检查第M个斐波那契数是否除以第N个斐波那契数
简介

本文介绍如何检查第M个斐波那契数是否能被第N个斐波那契数整除。斐波那契数列是一个由1和1开始的数列,其后每一项都等于前两项之和,即 F(i) = F(i-1) + F(i-2)。该数列前几项为,1, 1, 2, 3, 5, 8, 13, 21, 34, ...。

算法思路

首先,我们需要先求出第M和第N个斐波那契数。可以使用递归算法或迭代算法来求解。然后,使用求余运算符 % 来判断第M个斐波那契数是否能被第N个斐波那契数整除。

代码实现

Python

def fibonacci(n):
    if n == 1 or n == 2:
        return 1
    else:
        return fibonacci(n-1) + fibonacci(n-2)

m = 10
n = 6
if fibonacci(m) % fibonacci(n) == 0:
    print(f"The {m}th Fibonacci number can be divided by the {n}th Fibonacci number.")
else:
    print(f"The {m}th Fibonacci number cannot be divided by the {n}th Fibonacci number.")

C++

#include <iostream>
using namespace std;

int fibonacci(int n)
{
    if (n == 1 || n == 2)

-- 数据摘录 --
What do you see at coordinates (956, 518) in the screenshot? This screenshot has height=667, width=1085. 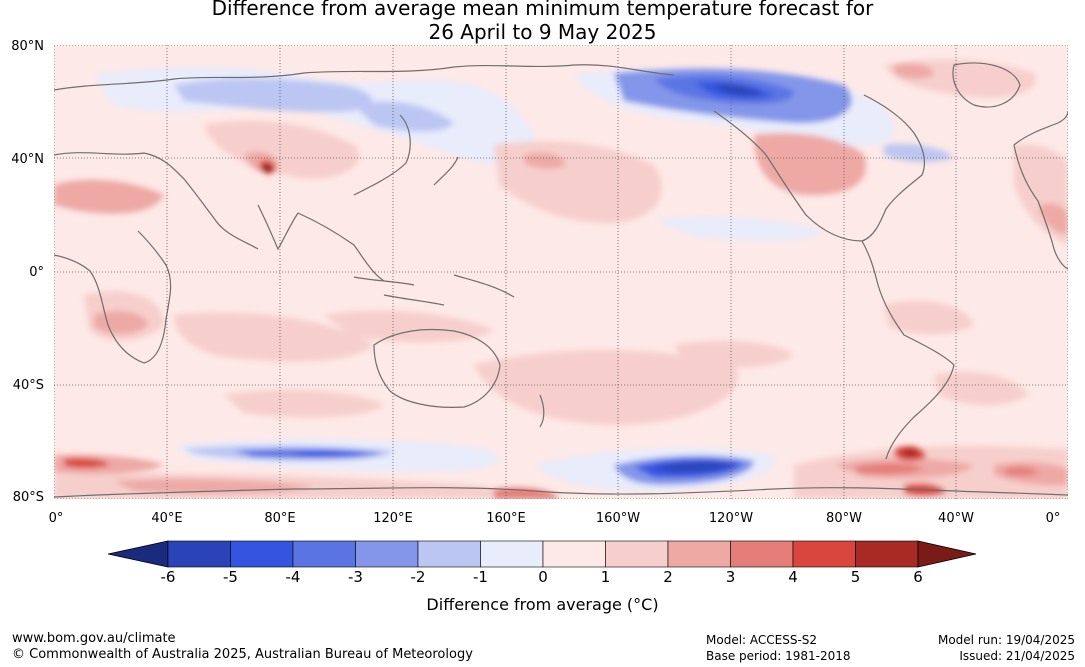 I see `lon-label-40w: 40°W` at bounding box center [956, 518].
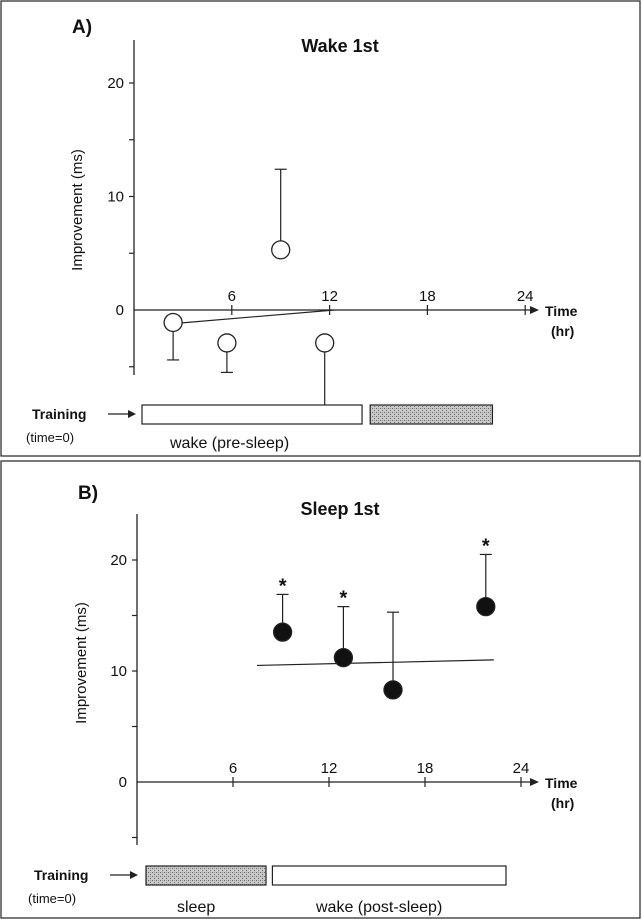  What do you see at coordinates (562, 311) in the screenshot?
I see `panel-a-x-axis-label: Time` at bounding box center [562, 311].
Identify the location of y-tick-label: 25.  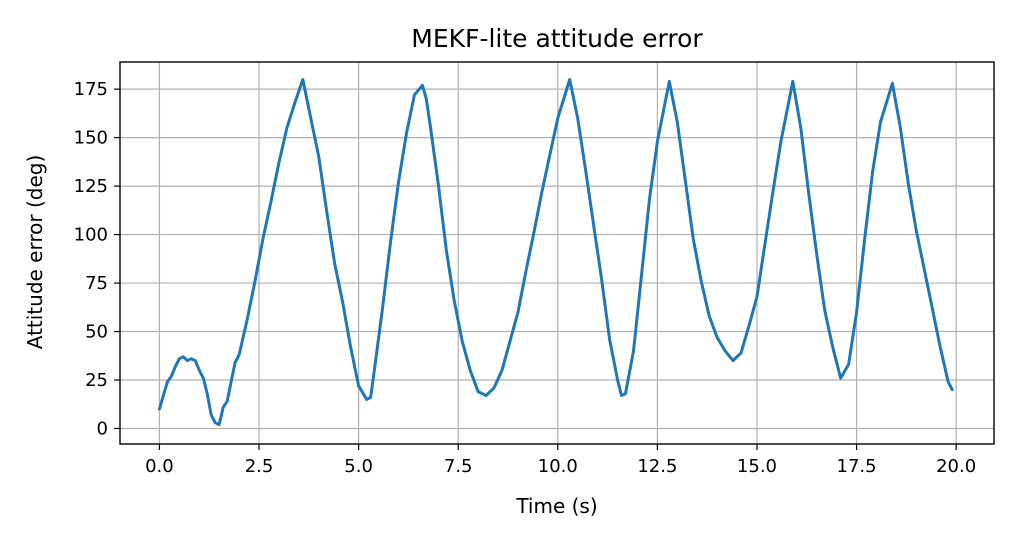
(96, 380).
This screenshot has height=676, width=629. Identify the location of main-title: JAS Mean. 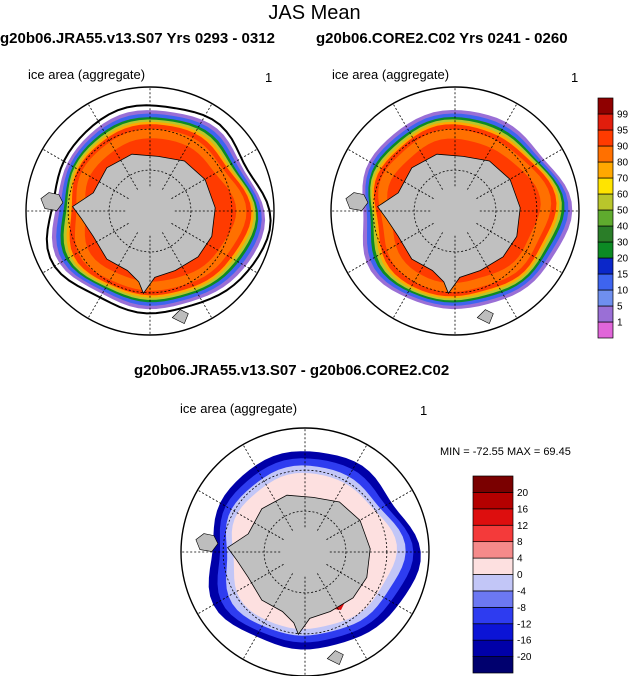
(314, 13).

-- 待完成任务 --
1/ 能否把数据行中从含有“Identify the location of y-tick-label: 25.”的那一行到数据行末尾（首尾两行都包括）排成编号列表，去掉空行，并且不带图片？
2/ 你能从斐波那契数整除文章停下的地方接着写下去吗？
斐波那契数整除文章与这些数据行是彼此独立的两份材料。

-- 练习答案 --
1/
1. Identify the location of y-tick-label: 25.  
2. (96, 380).
3. This screenshot has height=676, width=629. Identify the location of main-title: JAS Mean. 
4. (314, 13).

2/
        return 1;
    else
        return fibonacci(n - 1) + fibonacci(n - 2);
}

int main()
{
    int m = 10, n = 6;
    if (fibonacci(m) % fibonacci(n) == 0)
        cout << "The " << m << "th Fibonacci number can be divided by the " << n << "th Fibonacci number." << endl;
    else
        cout << "The " << m << "th Fibonacci number cannot be divided by the " << n << "th Fibonacci number." << endl;

    return 0;
}
结论

通过求余运算符 % 判断第M个斐波那契数是否能被第N个斐波那契数整除,可以得出结论。